Task prompt:
Once you find the line that contains "Task: Open the Abonnement tab" in the entries below, give it again along with every following line, unchanged, through the final one.

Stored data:
▬▬▬▬▬▬▬▬▬▬

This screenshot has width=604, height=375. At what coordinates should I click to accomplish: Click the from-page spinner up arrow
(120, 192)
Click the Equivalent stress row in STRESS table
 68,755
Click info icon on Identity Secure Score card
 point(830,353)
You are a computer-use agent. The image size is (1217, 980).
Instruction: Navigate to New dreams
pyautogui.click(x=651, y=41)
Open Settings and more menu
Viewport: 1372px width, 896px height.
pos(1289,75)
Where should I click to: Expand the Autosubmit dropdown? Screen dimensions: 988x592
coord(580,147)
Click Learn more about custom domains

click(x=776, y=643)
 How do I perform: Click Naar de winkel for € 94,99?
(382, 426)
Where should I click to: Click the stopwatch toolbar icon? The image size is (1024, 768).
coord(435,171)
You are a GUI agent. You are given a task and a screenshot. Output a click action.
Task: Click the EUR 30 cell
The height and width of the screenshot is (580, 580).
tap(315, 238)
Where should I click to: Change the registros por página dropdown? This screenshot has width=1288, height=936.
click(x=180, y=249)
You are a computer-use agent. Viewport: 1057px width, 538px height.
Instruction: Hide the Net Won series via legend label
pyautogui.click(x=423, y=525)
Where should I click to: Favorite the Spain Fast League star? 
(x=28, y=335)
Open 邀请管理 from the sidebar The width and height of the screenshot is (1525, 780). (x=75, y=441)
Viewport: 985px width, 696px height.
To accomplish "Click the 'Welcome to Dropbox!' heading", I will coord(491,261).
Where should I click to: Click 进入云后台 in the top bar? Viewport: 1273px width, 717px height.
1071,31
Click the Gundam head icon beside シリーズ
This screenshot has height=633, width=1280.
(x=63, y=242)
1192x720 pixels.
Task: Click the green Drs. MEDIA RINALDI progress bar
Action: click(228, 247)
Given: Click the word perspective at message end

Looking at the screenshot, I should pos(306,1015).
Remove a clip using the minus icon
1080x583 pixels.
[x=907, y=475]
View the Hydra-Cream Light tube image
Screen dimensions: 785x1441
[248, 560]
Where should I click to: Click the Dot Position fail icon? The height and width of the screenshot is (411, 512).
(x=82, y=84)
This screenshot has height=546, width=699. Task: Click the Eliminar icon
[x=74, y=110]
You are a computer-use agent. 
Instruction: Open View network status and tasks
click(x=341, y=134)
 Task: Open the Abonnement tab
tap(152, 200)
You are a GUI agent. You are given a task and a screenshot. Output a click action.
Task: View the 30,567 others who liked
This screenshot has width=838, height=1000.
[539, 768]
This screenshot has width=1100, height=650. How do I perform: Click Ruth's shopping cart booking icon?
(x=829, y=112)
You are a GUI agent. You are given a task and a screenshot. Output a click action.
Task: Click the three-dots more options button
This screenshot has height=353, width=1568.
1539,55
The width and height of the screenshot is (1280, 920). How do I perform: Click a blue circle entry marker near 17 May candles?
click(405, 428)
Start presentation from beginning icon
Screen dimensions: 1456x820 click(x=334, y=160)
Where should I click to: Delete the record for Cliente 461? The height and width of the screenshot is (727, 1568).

▬▬▬▬▬▬▬▬▬▬

Result for this exercise:
 Task: Open the Abonnement tab
tap(152, 200)
You are a GUI agent. You are given a task and a screenshot. Output a click action.
Task: View the 30,567 others who liked
This screenshot has width=838, height=1000.
[539, 768]
This screenshot has width=1100, height=650. How do I perform: Click Ruth's shopping cart booking icon?
(x=829, y=112)
You are a GUI agent. You are given a task and a screenshot. Output a click action.
Task: Click the three-dots more options button
This screenshot has height=353, width=1568.
1539,55
The width and height of the screenshot is (1280, 920). How do I perform: Click a blue circle entry marker near 17 May candles?
click(405, 428)
Start presentation from beginning icon
Screen dimensions: 1456x820 click(x=334, y=160)
Where should I click to: Delete the record for Cliente 461? The height and width of the screenshot is (727, 1568).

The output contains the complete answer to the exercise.